Pero el país de 14,6 millones de habitantes que tiene la economía más rica de Centroamérica, no parece dispuesto a esperar hasta el momento que indica el calendario político, y mucho menos a ignorar la presencia de ladrones que residen palacios. La indignación cívica es una buena noticia en una región donde los escándalos de corrupción sumados a una abrupta declinación económica ponen a prueba a las democracias arriesgadas.
Durante el auge de la bonanza de materias primas, los latinoamericanos parecían dispuestos a ignorar la corrupción. Ahora la tolerancia disminuye conforme se estima que el producto interno bruto regional se expandirá apenas 0,4% este año, el peor desempeño desde 2009.
De todos los gobernantes latinoamericanos que se encuentran bajo la lupa, sin embargo, Pérez Molina es el que más cerca parece hallarse del precipicio. Para el fin de semana pasado, cinco ministros de su Gabinete y el embajador ante las Naciones Unidas habían renunciado en relación con el desfalco aduanero, que los funcionarios de contralor estiman privó a Guatemala de más de $300 mil por mes. Su vicepresidente está preso. Fiscales, líderes industriales, una franquicia gigante de pollo frito y hasta la conferencia de obispos católico-romanos han instado al presidente a renunciar.

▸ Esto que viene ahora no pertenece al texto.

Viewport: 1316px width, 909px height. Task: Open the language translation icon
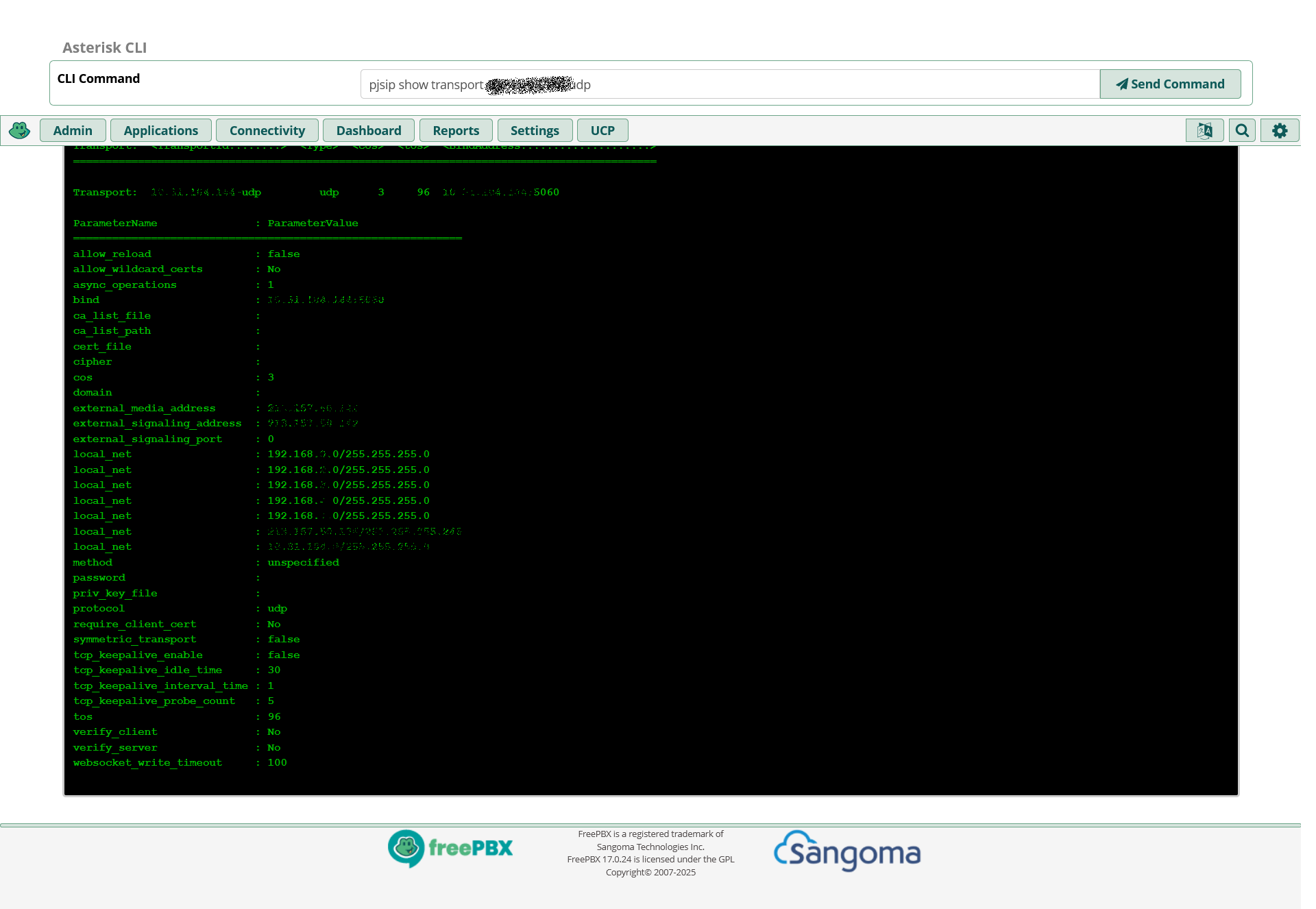(1204, 130)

Con la anuencia de la Suprema Corte y la luz verde de una comisión parlamentaria, el Congreso despojará esta semana a Pérez Molina de su inmunidad ejecutiva, lo que podría llevarlo a comparecer ante una corte común.
Lo que pase de ahí en más es menos seguro en el sistema judicial de Guatemala, donde suelen prevalecer los intereses de los poderosos y la manipulación política, lo que por momentos amenaza con convertir al país en “prácticamente un estado mafioso”, señaló Insight Crime.